「都瑠香、出てこい」
父親の呼ぶ声は、都瑠香(とるが)と呼ばれた女の耳には入らないようだ。
女はクマザサの生い繁る、ダケカンバの林から、じっと最仁を捕らえている。
「いいか、都瑠香。お前はあんな腑抜けになったらいかんぞ」
女は、今は亡き祖父の言葉を思い出していた。
「お前の父親は、この国の連中になついてしまい、すっかり我らの誇りを忘れてしまった。さらに、あろうことかのブッダのようなものを信じる輩とも馴れ親しんでいるようじゃ。悲しいことよ」
女は、祖父から何度も同じことを聞かされた。
「いいか、都瑠香。
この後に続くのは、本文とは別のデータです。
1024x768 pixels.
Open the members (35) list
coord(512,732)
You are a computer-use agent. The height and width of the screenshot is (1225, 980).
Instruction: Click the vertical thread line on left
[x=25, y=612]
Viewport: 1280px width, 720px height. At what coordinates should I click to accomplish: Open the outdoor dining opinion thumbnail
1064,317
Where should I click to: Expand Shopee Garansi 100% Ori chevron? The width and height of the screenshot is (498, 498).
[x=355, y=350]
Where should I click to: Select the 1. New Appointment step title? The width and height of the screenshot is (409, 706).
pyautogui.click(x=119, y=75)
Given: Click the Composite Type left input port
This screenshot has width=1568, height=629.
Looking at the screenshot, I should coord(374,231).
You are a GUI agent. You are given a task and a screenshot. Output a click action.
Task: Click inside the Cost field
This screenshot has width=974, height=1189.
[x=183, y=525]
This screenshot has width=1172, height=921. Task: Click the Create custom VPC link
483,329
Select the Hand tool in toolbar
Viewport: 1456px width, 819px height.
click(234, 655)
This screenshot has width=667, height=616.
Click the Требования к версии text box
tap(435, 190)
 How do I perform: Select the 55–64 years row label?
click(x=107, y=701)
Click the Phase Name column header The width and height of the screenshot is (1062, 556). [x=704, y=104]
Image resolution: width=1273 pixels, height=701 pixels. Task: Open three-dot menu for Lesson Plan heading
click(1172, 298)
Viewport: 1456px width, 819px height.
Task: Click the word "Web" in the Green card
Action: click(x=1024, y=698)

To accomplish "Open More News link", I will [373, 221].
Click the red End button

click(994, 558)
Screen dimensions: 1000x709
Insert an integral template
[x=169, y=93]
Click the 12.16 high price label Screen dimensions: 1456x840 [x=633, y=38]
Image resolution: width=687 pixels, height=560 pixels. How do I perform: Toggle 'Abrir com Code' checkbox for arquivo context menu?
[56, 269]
お前は、ああなってはいかんぞ。この国の連中は、我らのことを傀儡(くぐつ)などと蔑(さげす)んでおるが、我らはシバ神とドルガ神という尊い神の子孫じゃ。シバ神は、ほれ、あそこに見えよう」
祖父は、谷川の上流を指差す。
そこには、切り立った崖から七尺(約2メートル)ほど谷側へそそり立つように突き出た、長瓜のような岩がある。岩の根元には、不自然な形の丸岩が二つあり、かずらがぶらさがっていた。
丸岩は、あるいは人の手によるものかもしれない。
いずれにせよ、それらは、容易に男根を想像させるものだった。
「ドルガ神は、そなたにもあろう。股の間にある、人の生まれ来るところよ。都瑠香、そなたの名は、ワシがつけた。よいか、人はシバ神とドルガ神によって生まれてくる。世界は、この二神が作られ、多くの神を従わせておわす。ブッダのごときは、神を冒涜し自らシバ神にならんと、天上界から去って行った下級神の一人じゃ。かような神を最高神として敬うこの国の連中も、同じく蛮族よ」
祖父は吐き捨てるように言い、口を歪めた。